- Exercise aim
With the images left out, print every entry that follows exactly.

(Stored data)

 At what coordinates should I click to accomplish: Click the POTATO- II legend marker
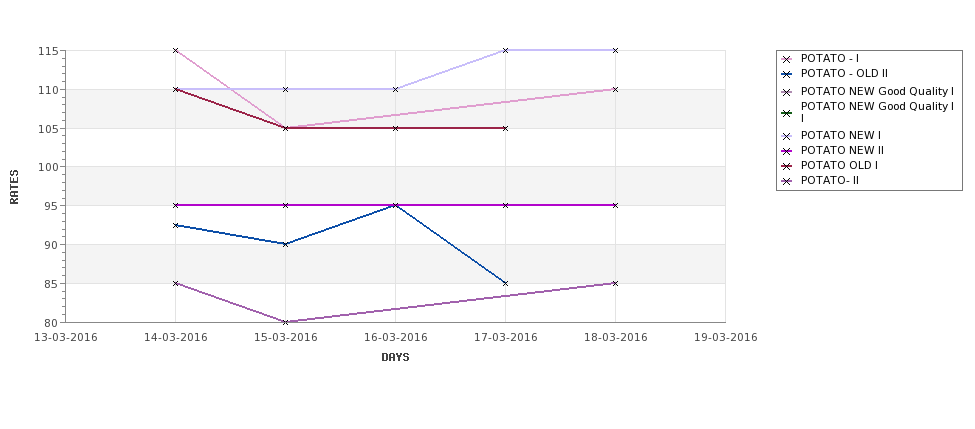pos(787,182)
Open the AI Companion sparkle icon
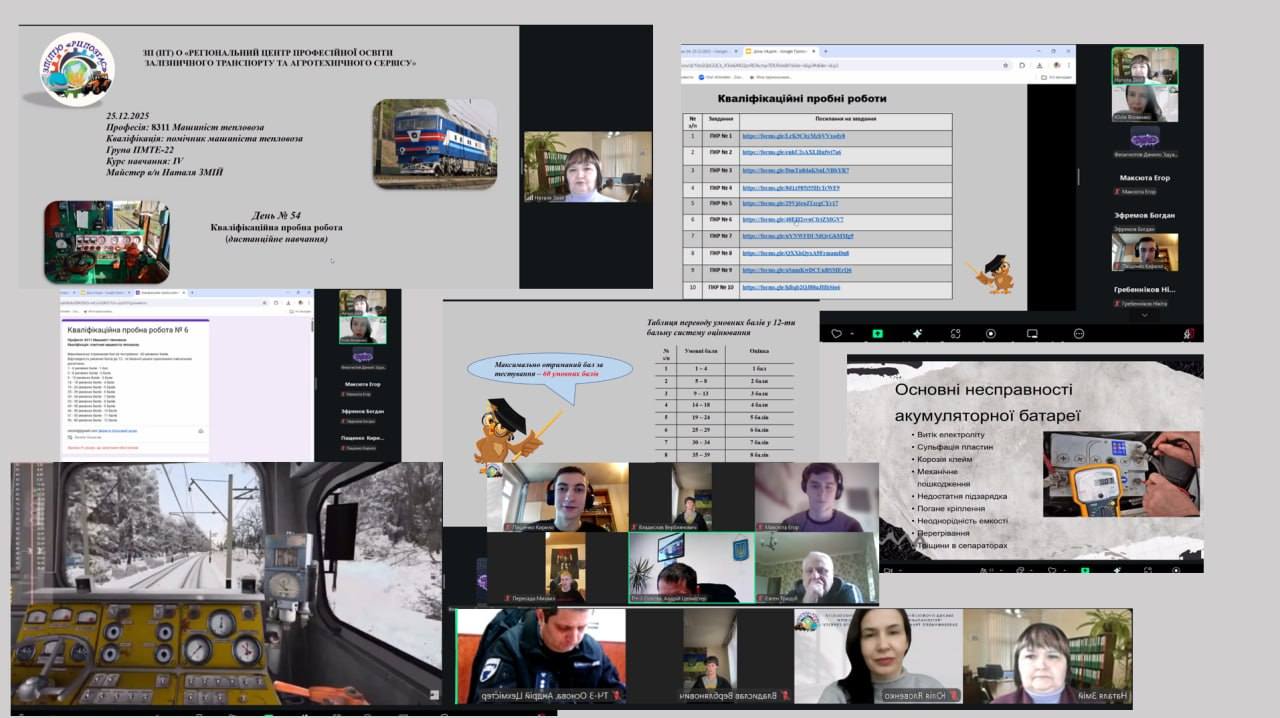Image resolution: width=1280 pixels, height=718 pixels. pos(916,333)
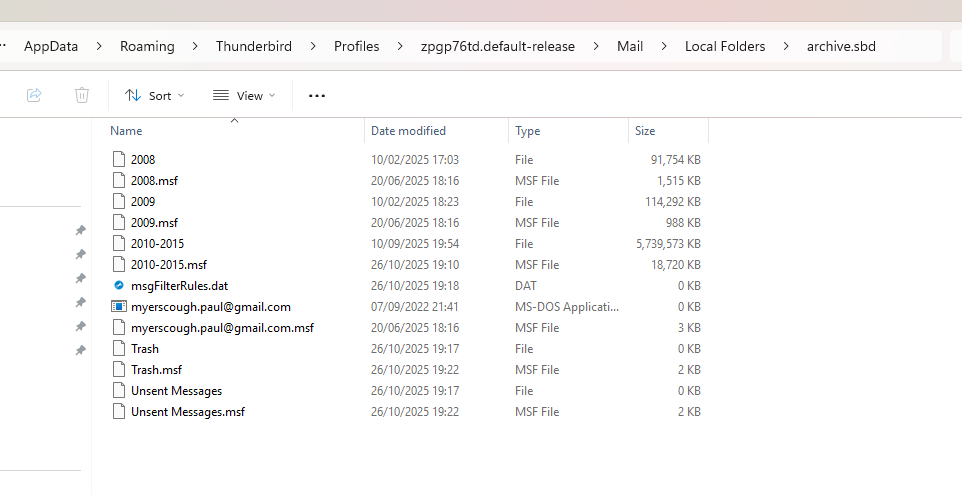Open the Sort dropdown menu
The height and width of the screenshot is (495, 962).
(x=155, y=96)
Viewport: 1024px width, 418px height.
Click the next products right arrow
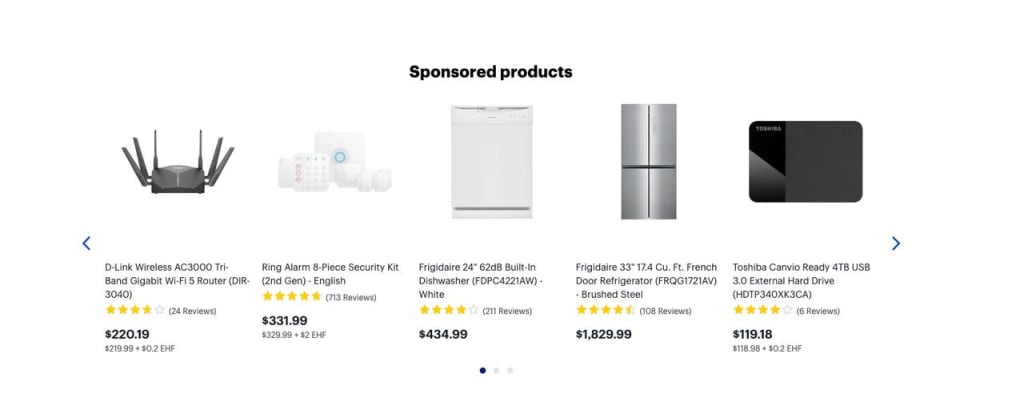coord(896,243)
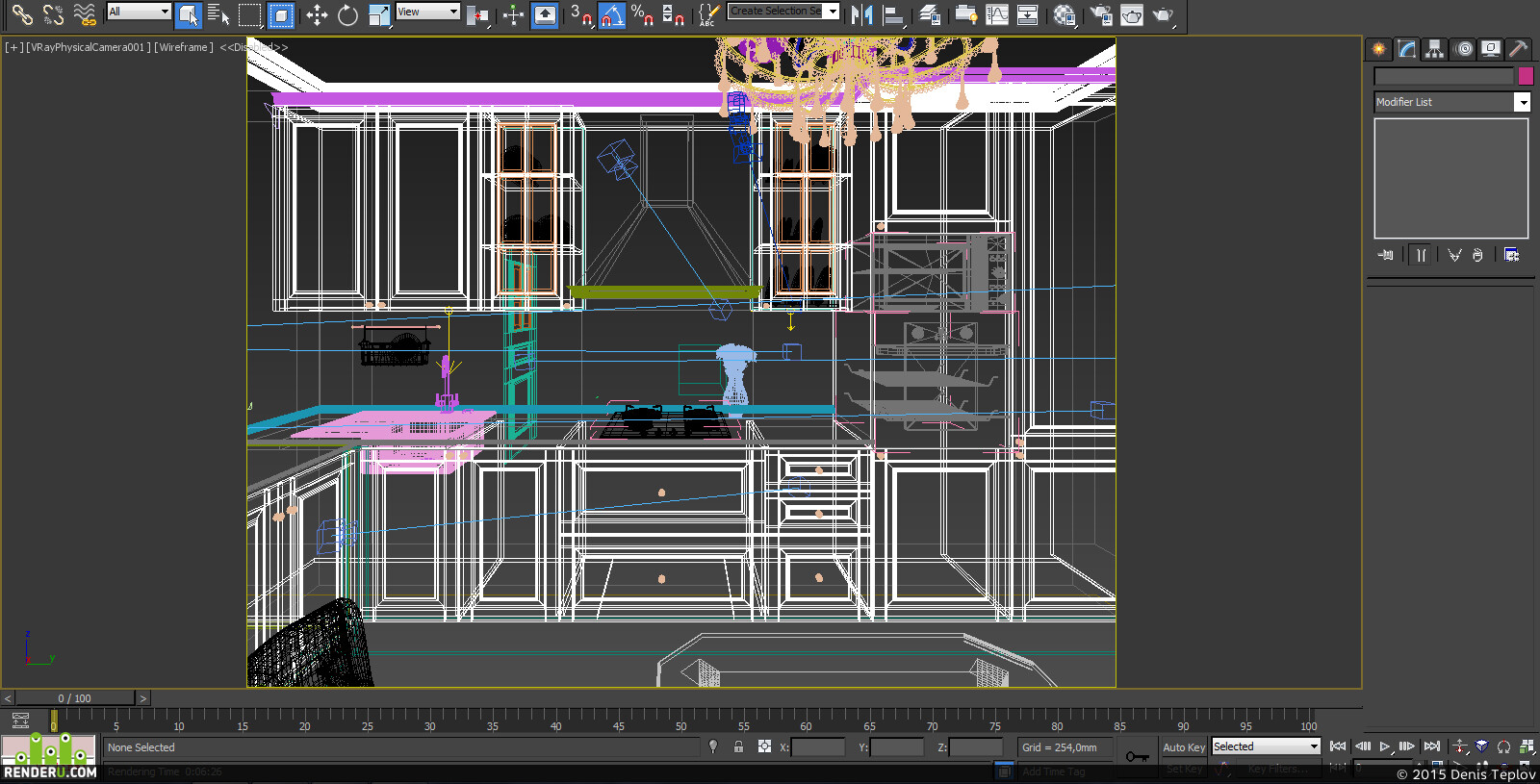Open the Wireframe viewport label menu
Viewport: 1540px width, 784px height.
click(x=183, y=47)
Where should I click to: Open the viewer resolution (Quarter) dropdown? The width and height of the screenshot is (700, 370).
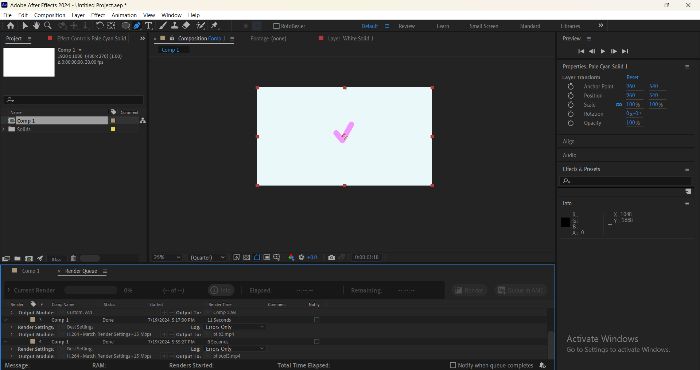coord(208,258)
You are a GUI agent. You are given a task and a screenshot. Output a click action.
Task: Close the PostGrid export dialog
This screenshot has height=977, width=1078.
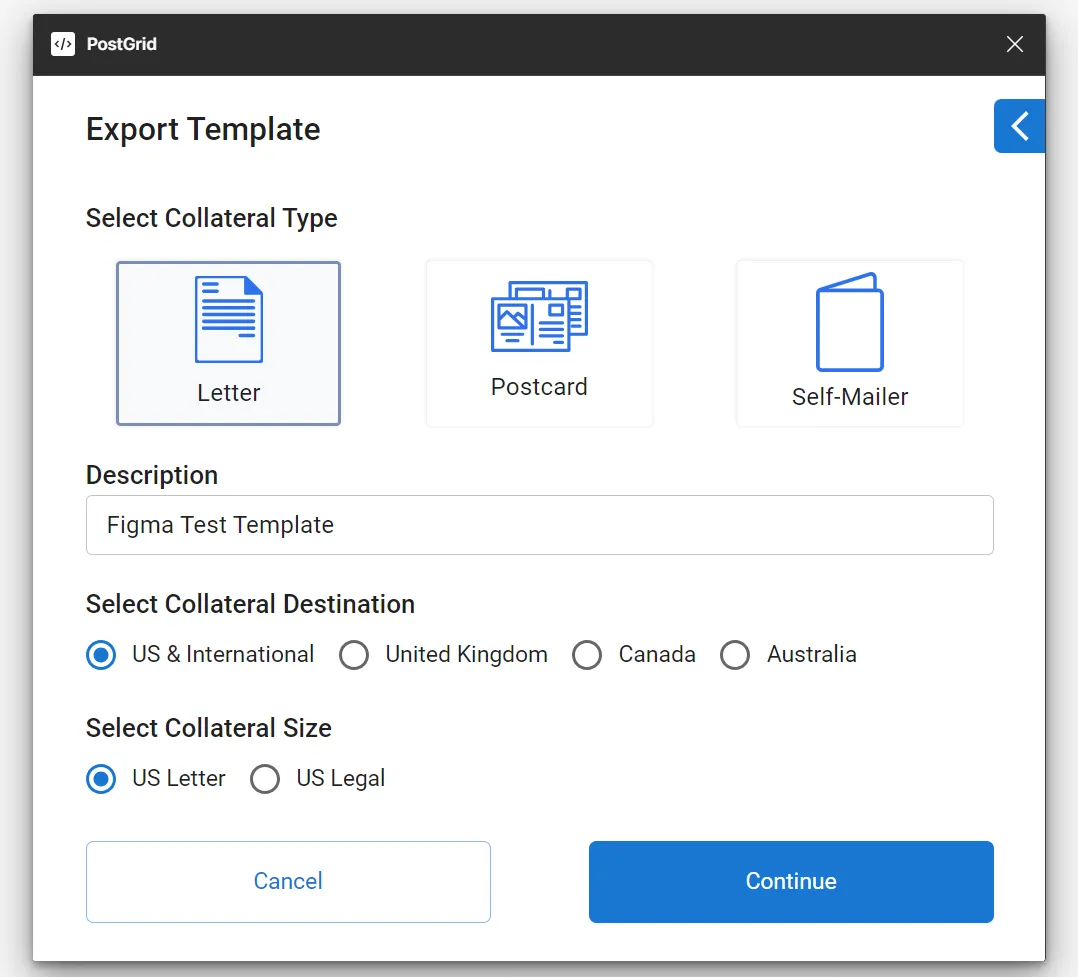point(1014,44)
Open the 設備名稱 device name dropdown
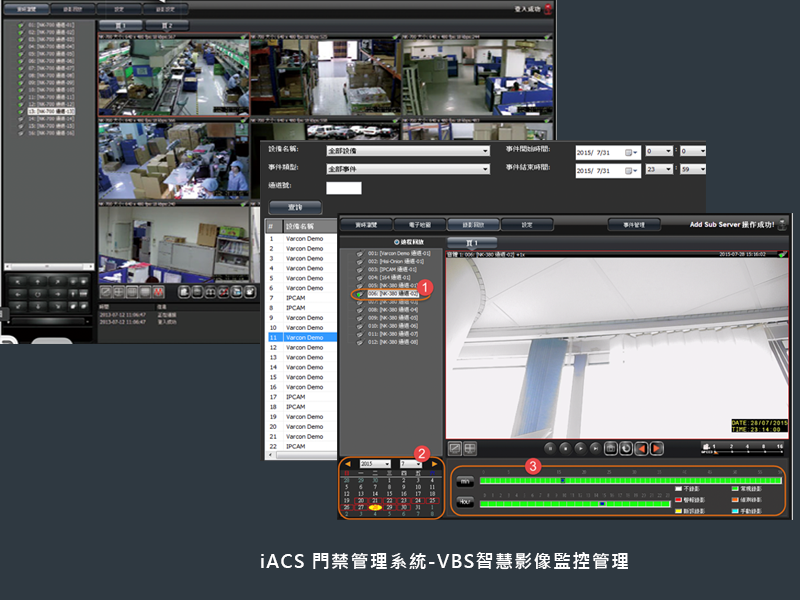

- Task response
 At what coordinates should I click to accomplish: Click the POTATO- II legend marker
pos(787,182)
Open the AI Companion sparkle icon
Image resolution: width=1280 pixels, height=718 pixels. pos(916,333)
Open the Sort dropdown menu
The height and width of the screenshot is (495, 962).
(x=155, y=96)
Viewport: 1024px width, 418px height.
Click the next products right arrow
coord(896,243)
Open the Wireframe viewport label menu
Viewport: 1540px width, 784px height.
click(x=183, y=47)
Where should I click to: Open the viewer resolution (Quarter) dropdown? The width and height of the screenshot is (700, 370).
coord(208,258)
You are a GUI agent. You are given a task and a screenshot. Output a click action.
Task: Close the PostGrid export dialog
This screenshot has height=977, width=1078.
point(1014,44)
Open the 設備名稱 device name dropdown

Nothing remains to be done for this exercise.